Dr. Paola Arlotta is the Golub Family Professor of Stem Cell and Regenerative Biology at Harvard University. She is a principal investigator at the Harvard Stem Cell Institute, and an Associate member of the Stanley Center for Psychiatric Research at the Broad Institute of MIT and Harvard. She serves on the Scientific Advisory Board of many Academic and Private Institutions, nationally and internationally.

Dr. Arlotta received her M.S. in biochemistry from the University of Trieste, Italy, and her Ph.D. in molecular biology from the University of Portsmouth, UK. She subsequently completed her postdoctoral training in neuroscience at Harvard Medical School. She has won numerous awards including the Friedrich Wilhelm Bessel Award, the George Ledlie Prize, the Fannie Cox Prize, the Gutenberg Award, the Pradel Award, the Elena Leucrezia Cornaro Piscopia International Prize, the Feltrinelli International Prize, and the ISSCR Momentum Award, among many others. Her research is published and widely cited in many noteworthy journals including Nature, Science, and Cell, as well as in the popular press. She is an elected member of the American Academy of Arts and Sciences, the National Academy of Medicine, the Accademia dei Lincei, and the National Academy of Sciences.

Research Interests

The function of the brain relies on the integration into functional circuits of an outstanding diversity of cell types. Generation and maintenance of cell diversity, correct wiring into neural circuits, and orchestrated interaction of neurons and glia are critical, and when disrupted, lead to neurological disease.
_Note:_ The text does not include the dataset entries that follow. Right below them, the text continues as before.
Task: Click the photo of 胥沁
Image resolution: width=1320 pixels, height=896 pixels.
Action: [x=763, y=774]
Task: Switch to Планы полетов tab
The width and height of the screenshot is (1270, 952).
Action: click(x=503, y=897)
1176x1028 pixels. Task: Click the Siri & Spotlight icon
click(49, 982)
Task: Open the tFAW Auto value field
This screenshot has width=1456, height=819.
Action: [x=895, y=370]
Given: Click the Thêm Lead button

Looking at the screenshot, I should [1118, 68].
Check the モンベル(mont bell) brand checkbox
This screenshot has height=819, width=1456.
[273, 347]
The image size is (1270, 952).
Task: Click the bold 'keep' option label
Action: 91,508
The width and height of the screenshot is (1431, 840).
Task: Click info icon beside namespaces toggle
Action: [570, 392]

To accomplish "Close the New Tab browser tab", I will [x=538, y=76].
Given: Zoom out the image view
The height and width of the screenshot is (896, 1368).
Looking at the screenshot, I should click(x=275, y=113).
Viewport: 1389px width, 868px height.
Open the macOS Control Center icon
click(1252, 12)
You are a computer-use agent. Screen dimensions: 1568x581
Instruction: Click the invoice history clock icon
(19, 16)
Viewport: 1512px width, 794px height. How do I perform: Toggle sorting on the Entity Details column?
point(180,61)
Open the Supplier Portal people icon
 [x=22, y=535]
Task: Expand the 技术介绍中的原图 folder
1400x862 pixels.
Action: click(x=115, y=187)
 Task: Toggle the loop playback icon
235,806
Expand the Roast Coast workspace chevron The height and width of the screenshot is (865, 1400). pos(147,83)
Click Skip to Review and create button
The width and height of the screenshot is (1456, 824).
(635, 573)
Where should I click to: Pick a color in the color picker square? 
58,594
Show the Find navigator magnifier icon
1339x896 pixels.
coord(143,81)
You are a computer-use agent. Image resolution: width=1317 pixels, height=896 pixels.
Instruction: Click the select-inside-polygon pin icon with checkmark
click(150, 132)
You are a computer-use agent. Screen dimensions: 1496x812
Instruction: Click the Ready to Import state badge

Focusing on the developing cerebral cortex, my lab has discovered some of the first molecular programs controlling the fate specification of cortical excitatory neuron classes and shown that cell identity can be reprogrammed from within the developing brain, even in permanently postmitotic neurons. We have shown that proper establishment of pyramidal neuron diversity is critical to guide major developmental decisions such as the establishment of cell type-specific connectivity with inhibitory neurons, the emergence of unique patterns of myelination along the axons of different neuron classes, and the layer-specific positioning of microglia within cortical circuits. This work in the mouse embryo has motivated our more recent exploration of the mechanisms that drive healthy and pathological development of the human cerebral cortex. We have generated stem cell-derived human cortical organoids of unprecedented complexity and reproducibility, and gained fundamental new understanding of previously inaccessible mechanisms of human brain formation and of poorly understood neurodevelopmental and neuropsychiatric diseases.